Chunxia Shi; Yanqiong Zhang; Qian Chen; Yukun Wang; Danmei Zhang; Jin Guo; Qingqi Zhang; Wenbin Zhang; Zuojiong Gong

doi:10.1016/j.isci.2024.109678

The acetylation of MDH1 and IDH1 is associated with energy metabolism in acute liver failure

iScience. 2024 Apr 6;27(5):109678. doi: 10.1016/j.isci.2024.109678. eCollection 2024 May 17.

Authors

Chunxia Shi¹, Yanqiong Zhang¹, Qian Chen², Yukun Wang¹, Danmei Zhang¹, Jin Guo¹, Qingqi Zhang¹, Wenbin Zhang³, Zuojiong Gong¹

Affiliations

¹ Department of Infectious Diseases, Renmin Hospital of Wuhan University, Wuhan 430060, China.
² Department of Cardiology, Wuhan No.1 Hospital, Wuhan Hospital of Traditional Chinese and Western Medicine, Wuhan 430022, China.
³ Department of Oncology, Renmin Hospital of Wuhan University, Wuhan 430060, China.

Abstract

The liver is the main organ associated with metabolism. In our previous studies, we identified that the metabolic enzymes malate dehydrogenase 1 (MDH1) and isocitrate dehydrogenase 1 (IDH1) were differentially expressed in ALF. The aim of this study was to explore the changes in the acetylation of MDH1 and IDH1 and the therapeutic effect of histone deacetylase (HDAC) inhibitor in acute liver failure (ALF). Decreased levels of many metabolites were observed in ALF patients. MDH1 and IDH1 were decreased in the livers of ALF patients.
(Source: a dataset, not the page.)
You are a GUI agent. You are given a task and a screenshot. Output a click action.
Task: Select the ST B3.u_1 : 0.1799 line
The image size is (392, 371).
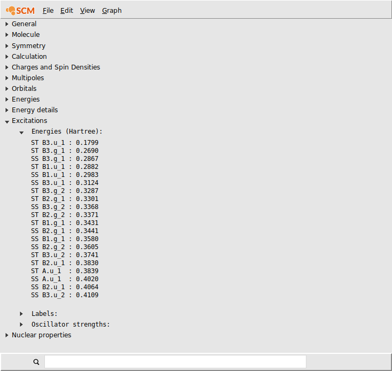click(x=65, y=143)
The HDAC inhibitor ACY1215 improved the expression of MDH1 and IDH1 after treatment with MDH1-siRNA and IDH1-siRNA. Transfection with mutant plasmids and adeno-associated viruses, identified MDH1 K118 acetylation and IDH1 K93 acetylation as two important sites that regulate metabolism in vitro and in vivo.

Keywords: Hepatology; Human metabolism; Molecular biology.